Reproduce the records word for word, from the line with "Click the R2color DarkRed value" up to and including the line with "The width and height of the screenshot is (916, 397).". Leave the pictures out of your answer.

# Data entries start

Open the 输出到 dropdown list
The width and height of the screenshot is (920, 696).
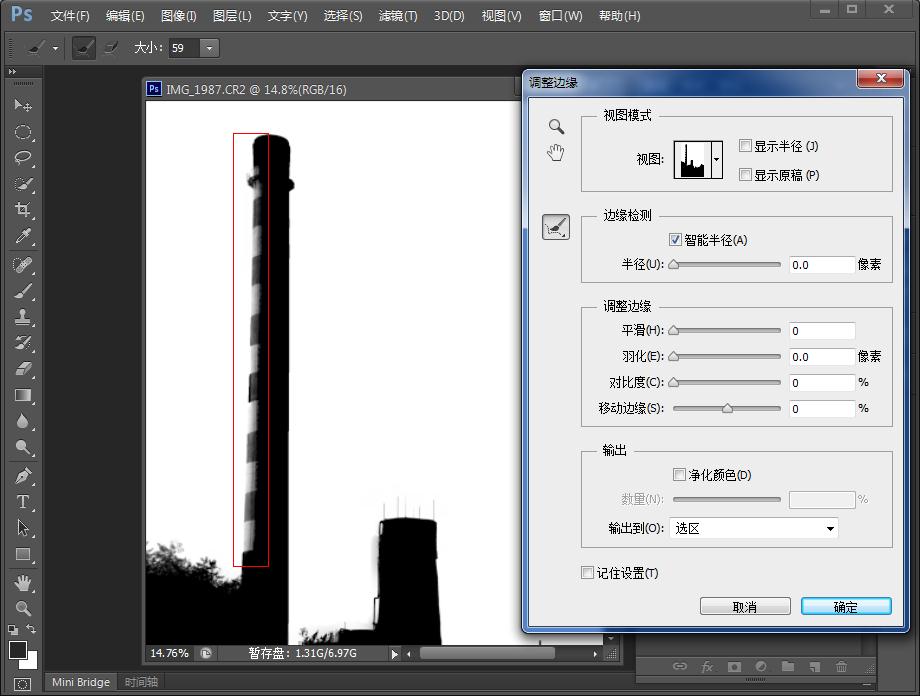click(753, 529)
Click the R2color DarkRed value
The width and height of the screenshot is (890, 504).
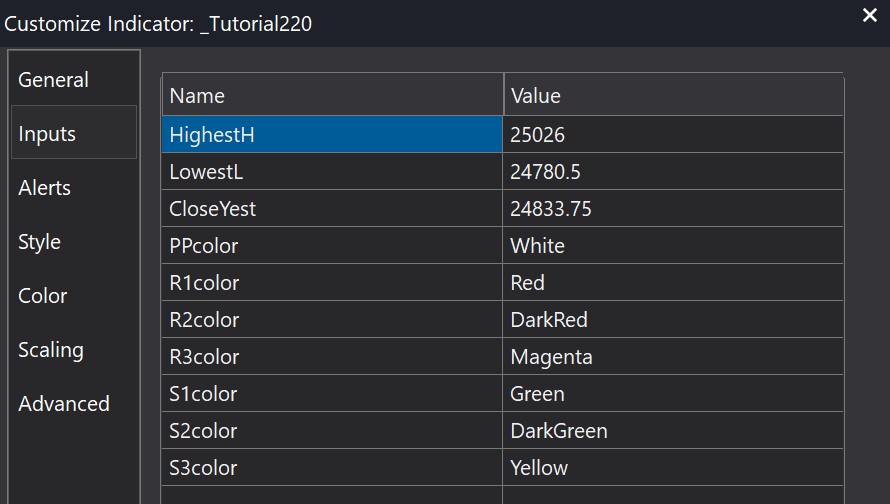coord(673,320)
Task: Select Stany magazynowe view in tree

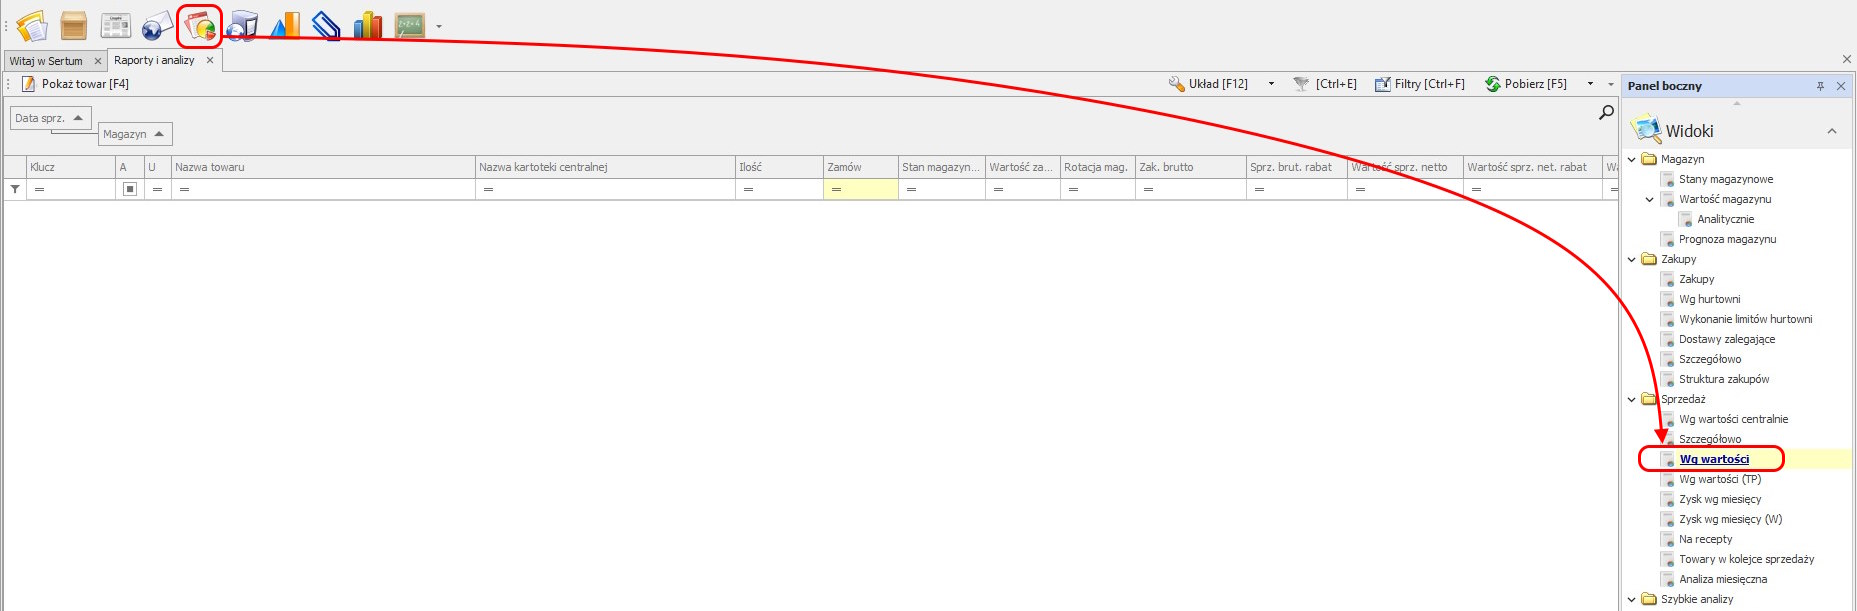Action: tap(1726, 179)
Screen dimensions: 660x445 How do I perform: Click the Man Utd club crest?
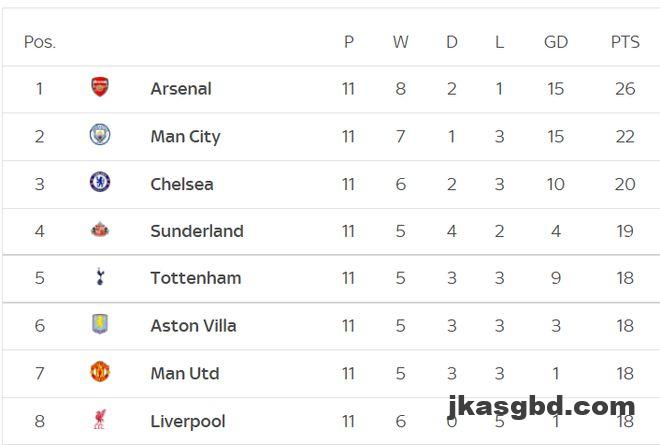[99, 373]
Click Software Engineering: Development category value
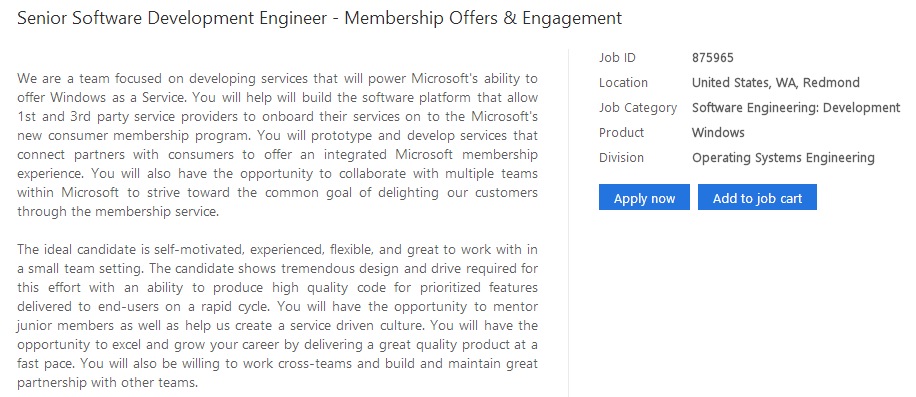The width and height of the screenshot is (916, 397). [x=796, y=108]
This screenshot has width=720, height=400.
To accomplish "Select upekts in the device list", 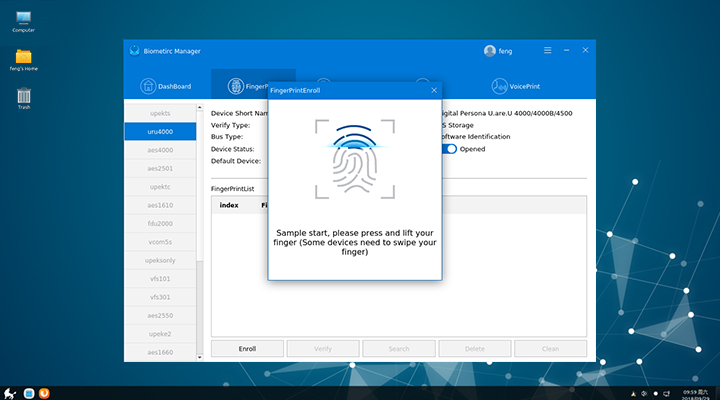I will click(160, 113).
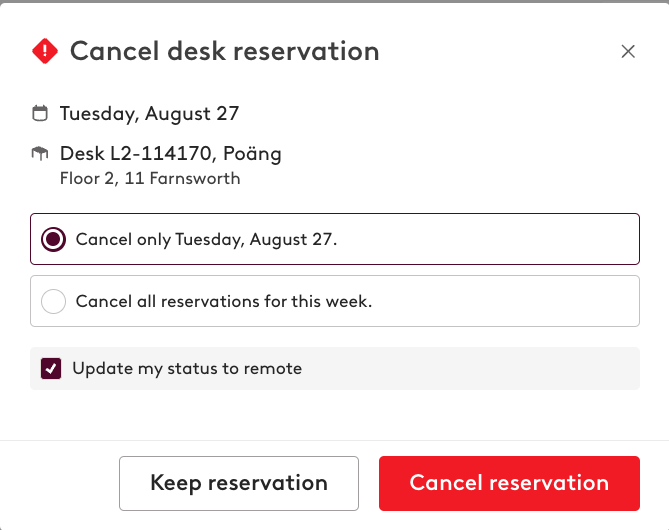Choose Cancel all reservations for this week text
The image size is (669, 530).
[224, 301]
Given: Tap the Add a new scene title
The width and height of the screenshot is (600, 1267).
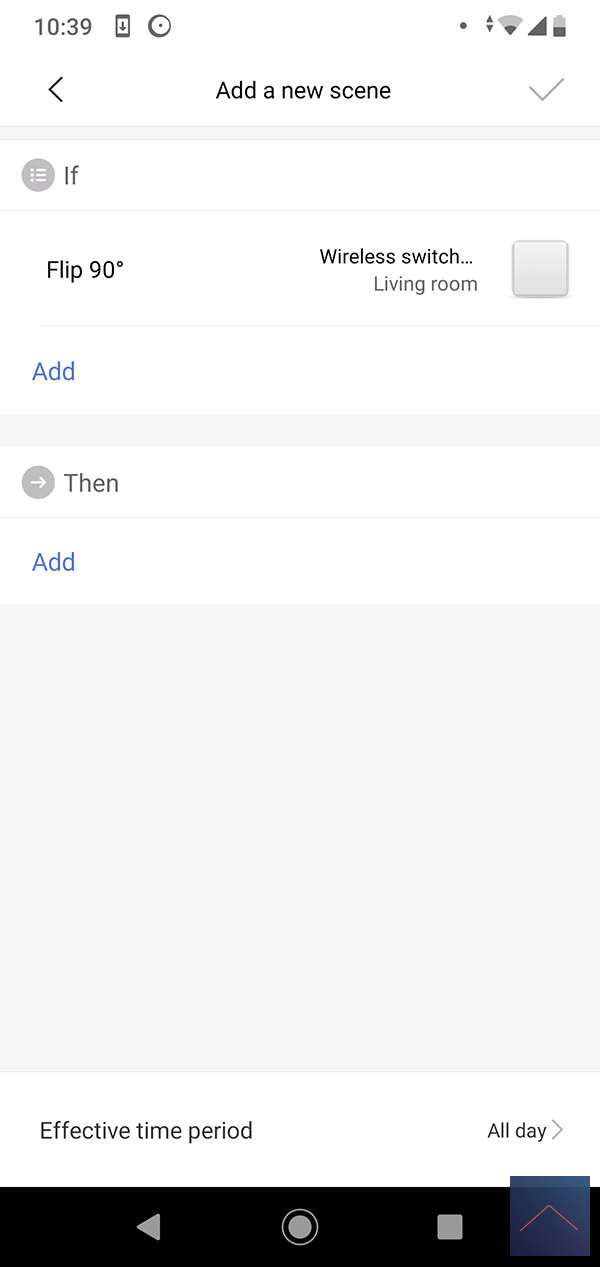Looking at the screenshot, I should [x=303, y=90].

# Data entries end
# Data entries start

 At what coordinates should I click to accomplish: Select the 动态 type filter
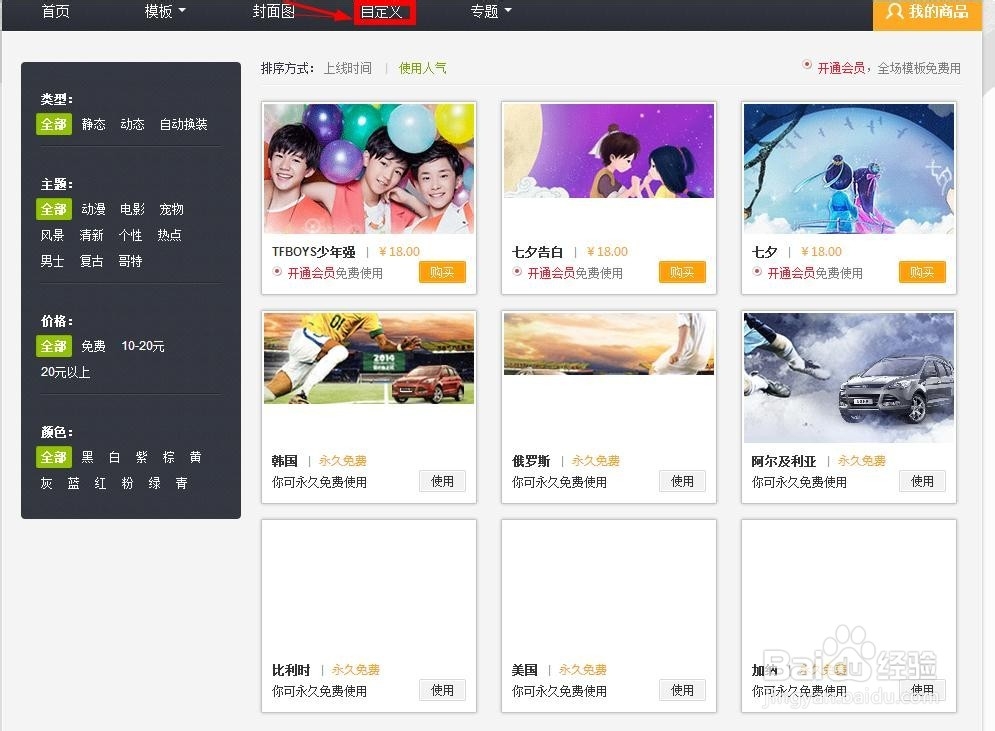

# Data entries end
# Data entries start

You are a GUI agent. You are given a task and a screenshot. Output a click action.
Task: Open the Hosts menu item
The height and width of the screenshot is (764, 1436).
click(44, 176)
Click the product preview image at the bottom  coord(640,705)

# Data entries end

• **Result**
Click the R2color DarkRed value
The width and height of the screenshot is (890, 504).
coord(673,320)
Task: Select Stany magazynowe view in tree

Action: tap(1726, 179)
Screen dimensions: 660x445 How do I perform: Click the Man Utd club crest?
[99, 373]
Click Software Engineering: Development category value
The width and height of the screenshot is (916, 397). [x=796, y=108]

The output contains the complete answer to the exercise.